[Begin RECORDS FOR THIS TASK]

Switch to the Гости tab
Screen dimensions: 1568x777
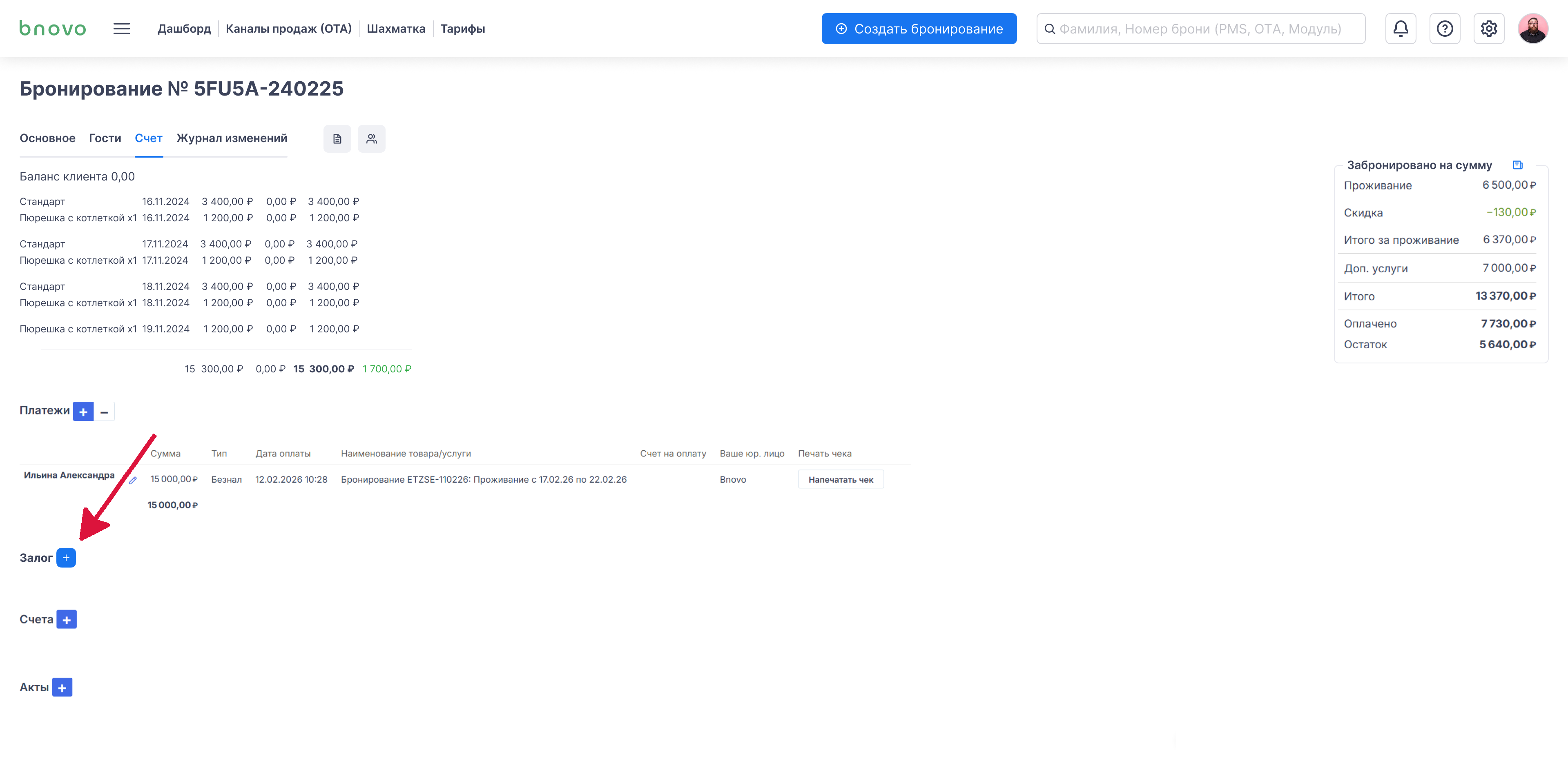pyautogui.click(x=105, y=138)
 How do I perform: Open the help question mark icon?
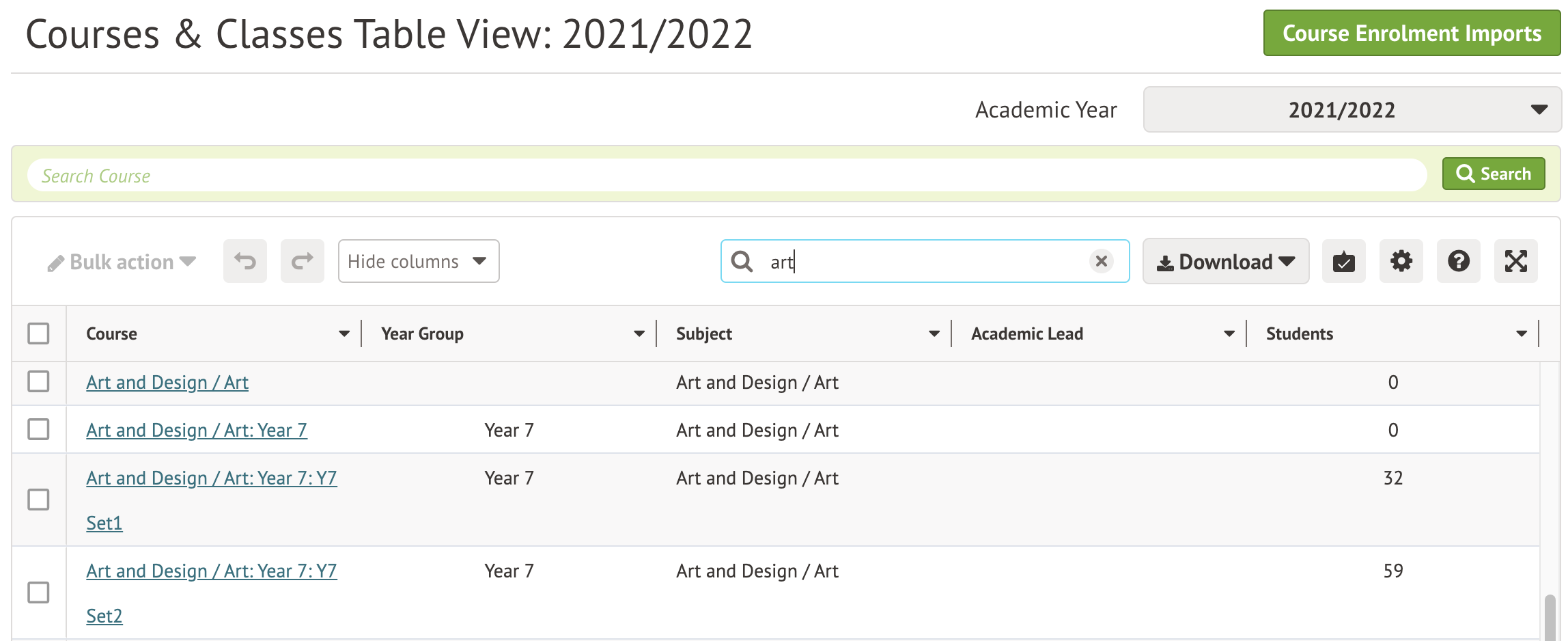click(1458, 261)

[End RECORDS FOR THIS TASK]
[Begin RECORDS FOR THIS TASK]

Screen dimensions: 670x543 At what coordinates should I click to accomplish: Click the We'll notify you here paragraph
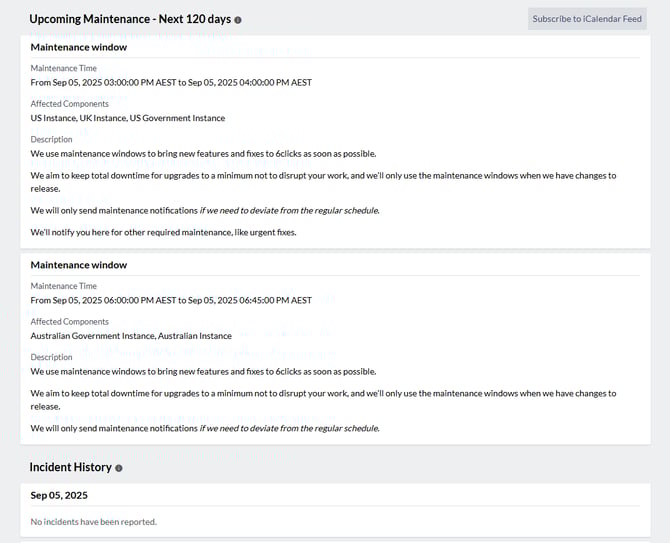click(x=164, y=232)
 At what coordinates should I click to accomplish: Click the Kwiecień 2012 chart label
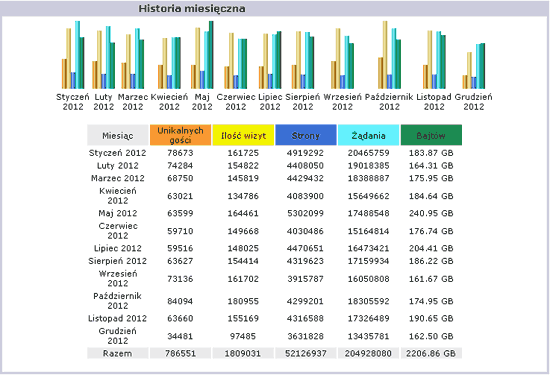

[End RECORDS FOR THIS TASK]

AIM >>
Rewrite the stretch of the listing from the line containing "How do I perform: Open" through the line containing "click(1458, 261)", replacing "Open" with "Select" and leaving everything else unchanged. Omit the pictures from your answer.

SOLUTION FOR THIS TASK >>
 How do I perform: Select the help question mark icon?
click(1458, 261)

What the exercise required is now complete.